(Work instruction)
Exclude the images and transcribe the entries below precisely.
○ ○ ○ ○
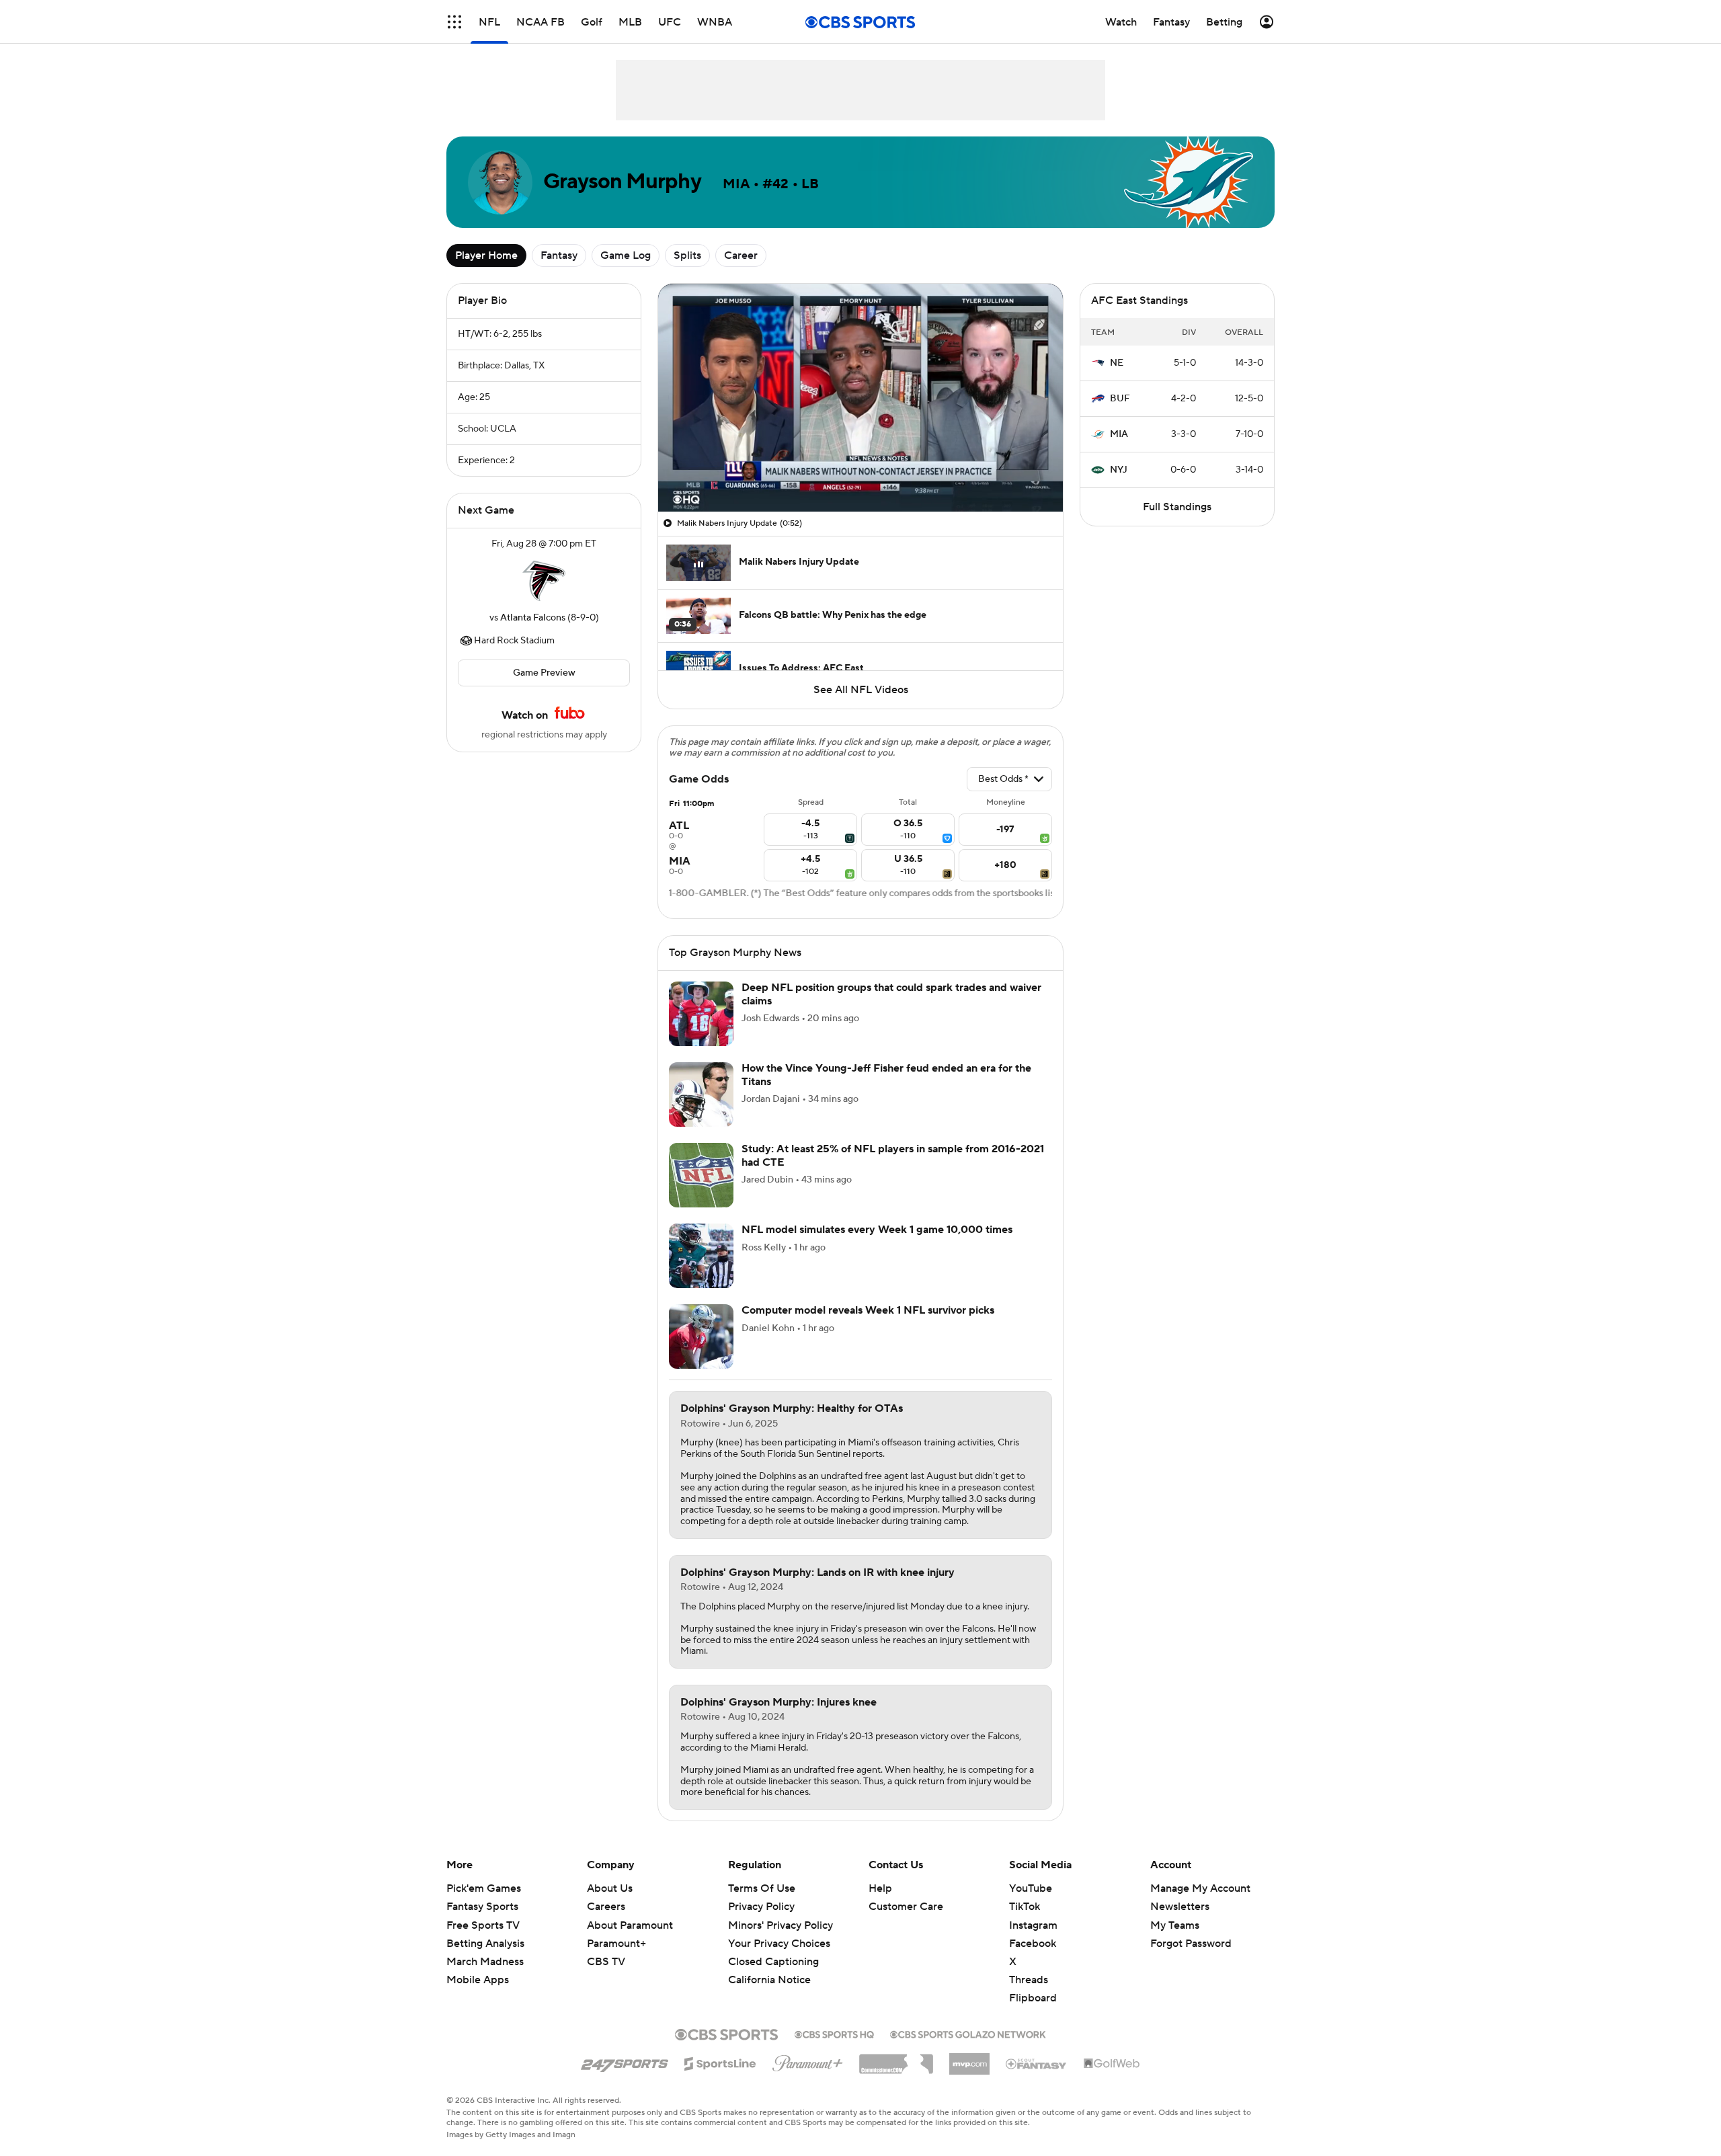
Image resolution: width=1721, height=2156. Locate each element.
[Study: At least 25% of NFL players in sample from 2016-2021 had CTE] (701, 1175)
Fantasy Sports (482, 1906)
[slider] (860, 473)
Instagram (1033, 1925)
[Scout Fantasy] (1037, 2063)
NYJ (1118, 470)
○ ○ ○ ○
(Completed task)
Image resolution: width=1721, height=2156. Locate each element.
[Study: At least 25% of NFL players in sample from 2016-2021 had CTE] (701, 1175)
Fantasy Sports (482, 1906)
[slider] (860, 473)
Instagram (1033, 1925)
[Scout Fantasy] (1037, 2063)
NYJ (1118, 470)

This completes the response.